→ ELENCO DEI COMPITI
1. Trascriva dal brano estratto la parte che va da "Molto comodo approfittare" fino a "succede nella realtà.", incluso.
2. Secondo il brano estratto, a che cosa servono i social network?

→ BRANO ESTRATTO
<<<<

Molto comodo approfittare di questi mezzi per diffamare: che tipo di individuo/a può essere uno che fa affidamento ad una tastiera ed uno schermo per offendere altre persone? Sicuramente una persona che non sa affrontare un dialogo diretto. E permettetemi di dire che chi si nasconde dietro uno schermo e spia continuamente le bacheche altrui oppure quelle private di un personaggio pubblico deve capire che determinati mezzi di comunicazione come i social network servono a formare delle comunità che non siano bieca lotta o spionaggio continuo come succede nella realtà.
Quando utilizziamo la tastiera del nostro pc dobbiamo sempre ricordare ciò che dicevano i latini :” VERBA VOLANT, SCRIPTA MANET” ovvero le parole volano, ma lo scritto rimane.

>>>>

[Righe grezze]
<<<<

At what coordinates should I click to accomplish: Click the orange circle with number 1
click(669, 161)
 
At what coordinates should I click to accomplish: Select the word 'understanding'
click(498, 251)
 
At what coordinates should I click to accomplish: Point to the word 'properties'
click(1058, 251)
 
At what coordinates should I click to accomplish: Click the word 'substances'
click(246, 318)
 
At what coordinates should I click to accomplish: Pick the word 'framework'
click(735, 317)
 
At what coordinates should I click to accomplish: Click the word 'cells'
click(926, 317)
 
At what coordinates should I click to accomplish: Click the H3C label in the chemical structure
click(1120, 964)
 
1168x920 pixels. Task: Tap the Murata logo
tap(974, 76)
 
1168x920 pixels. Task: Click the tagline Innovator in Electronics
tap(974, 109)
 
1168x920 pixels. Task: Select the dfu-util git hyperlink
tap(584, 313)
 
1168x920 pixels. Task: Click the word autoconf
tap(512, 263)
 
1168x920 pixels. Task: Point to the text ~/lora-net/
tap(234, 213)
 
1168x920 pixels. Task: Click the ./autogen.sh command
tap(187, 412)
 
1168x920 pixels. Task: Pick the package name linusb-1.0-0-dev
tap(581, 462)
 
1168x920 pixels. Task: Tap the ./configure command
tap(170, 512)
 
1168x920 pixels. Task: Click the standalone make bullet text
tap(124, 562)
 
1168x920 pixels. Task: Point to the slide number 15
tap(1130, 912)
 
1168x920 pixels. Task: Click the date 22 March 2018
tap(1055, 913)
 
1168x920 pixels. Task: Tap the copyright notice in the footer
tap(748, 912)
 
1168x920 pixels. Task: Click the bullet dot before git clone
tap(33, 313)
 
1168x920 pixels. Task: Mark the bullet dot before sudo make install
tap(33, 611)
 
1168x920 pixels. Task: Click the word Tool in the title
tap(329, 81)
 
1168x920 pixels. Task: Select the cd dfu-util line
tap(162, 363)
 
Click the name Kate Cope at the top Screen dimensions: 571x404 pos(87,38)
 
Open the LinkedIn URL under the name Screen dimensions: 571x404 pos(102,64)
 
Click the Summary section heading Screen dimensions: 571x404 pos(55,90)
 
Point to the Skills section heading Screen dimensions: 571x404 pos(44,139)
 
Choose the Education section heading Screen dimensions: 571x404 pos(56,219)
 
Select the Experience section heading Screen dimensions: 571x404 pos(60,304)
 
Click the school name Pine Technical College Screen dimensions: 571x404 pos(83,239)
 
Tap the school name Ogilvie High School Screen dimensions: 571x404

>>>>

→ RISPOSTE ATTESE
1.
Molto comodo approfittare di questi mezzi per diffamare: che tipo di individuo/a può essere uno che fa affidamento ad una tastiera ed uno schermo per offendere altre persone? Sicuramente una persona che non sa affrontare un dialogo diretto. E permettetemi di dire che chi si nasconde dietro uno schermo e spia continuamente le bacheche altrui oppure quelle private di un personaggio pubblico deve capire che determinati mezzi di comunicazione come i social network servono a formare delle comunità che non siano bieca lotta o spionaggio continuo come succede nella realtà.

2. A formare delle comunità che non siano bieca lotta o spionaggio continuo.